Root AGENTS.md for a monorepo
# AGENTS.md (root)
## Monorepo overview
This is a pnpm workspace monorepo with three packages: `api`, `web`,
and `shared`. Each has its own AGENTS.md with specific setup steps.
## Global commands
pnpm install # Install everything
pnpm turbo run build # Build all packages
pnpm turbo run test # Test all packages
pnpm turbo run test --filter=api # Test one package
## Commit conventions
- Format: `type(scope): description`
- Types: feat, fix, docs, refactor, test, chore
- Scope: package name (api, web, shared)
- Example: `feat(api): add inventory search endpoint`
## PR guidelines
- Title format: `[package-name] Description`
- Always run `pnpm lint` and `pnpm test` before committing
- One logical change per PR
Auto-generating AGENTS.md with the coding agent
You don’t have to write AGENTS.md from scratch. GitHub provides an official prompt that instructs the Copilot coding agent to analyze your repository and generate a comprehensive instructions file. This is the recommended starting point for existing projects.
How to use it
- Navigate to github.com/copilot/agents (or click the Copilot icon in the GitHub search bar → Agents)

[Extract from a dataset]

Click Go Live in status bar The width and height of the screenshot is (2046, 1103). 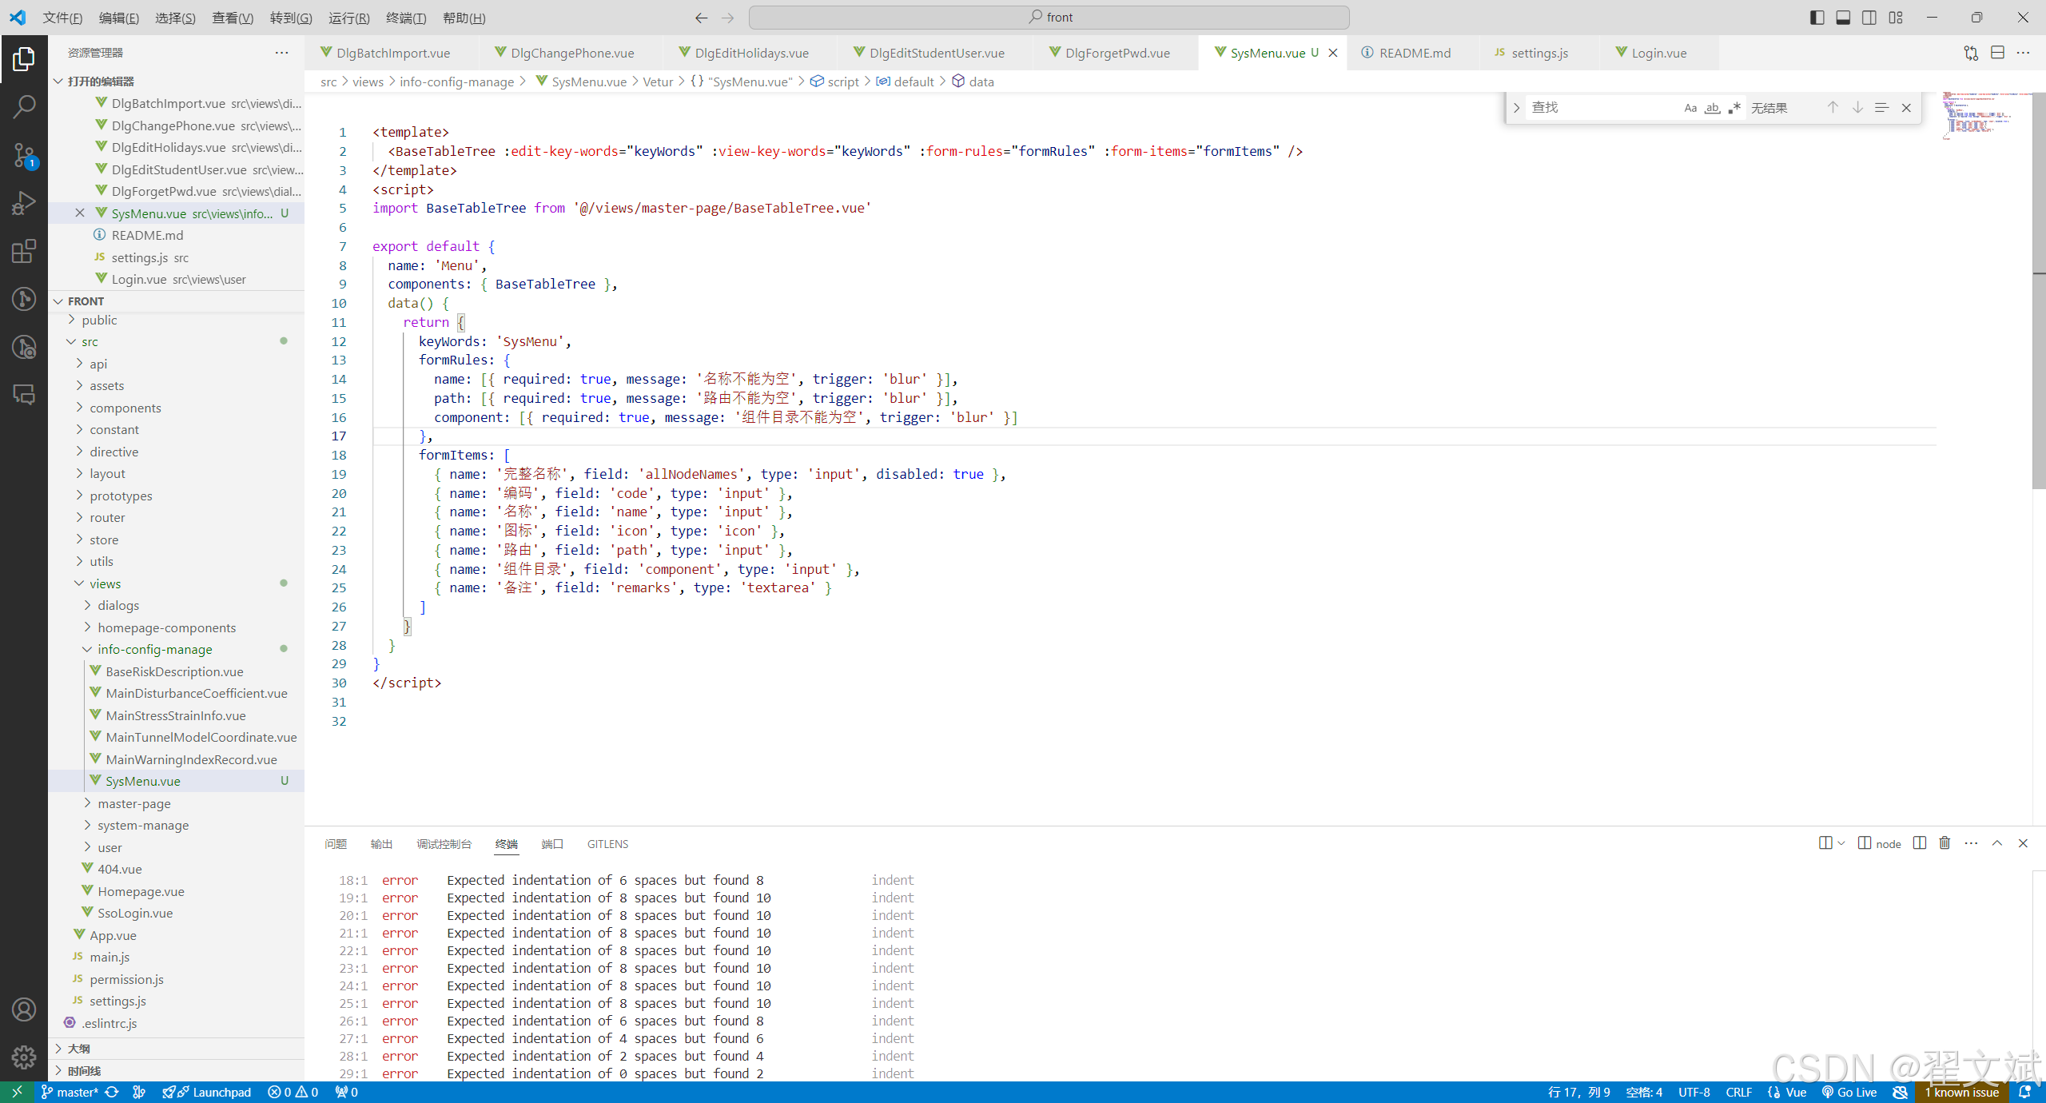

- Select the target repository from the dropdown
- Paste the prompt below and submit
GitHub’s official prompt (abridged for clarity — the full version is in the GitHub documentation):
Your task is to "onboard" this repository to Copilot coding agent by
adding a .github/copilot-instructions.md file that contains information
describing how a coding agent seeing it for the first time can work
most efficiently.
You will do this task only one time per repository and doing a good job
can SIGNIFICANTLY improve the quality of the agent's work, so take your
time, think carefully, and search thoroughly before writing the
instructions.
<Goals>
- Reduce the likelihood of a coding agent PR getting rejected due to
generating code that fails CI, fails validation, or has misbehavior.
- Minimize bash command and build failures.
- Allow the agent to complete its task more quickly by minimizing the
need for exploration using grep, find, and code search tools.
</Goals>
<WhatToAdd>
- A summary of what the repository does.
- High level repository information (size, type, languages, frameworks).
- For build, test, lint, and every scripted step: the exact sequence
of commands, validated by running them.
- Major architectural elements with relative paths.
- CI/CD checks the agent should replicate locally.
</WhatToAdd>
The agent will:
- Inventory the codebase (README, config files, scripts, workflows)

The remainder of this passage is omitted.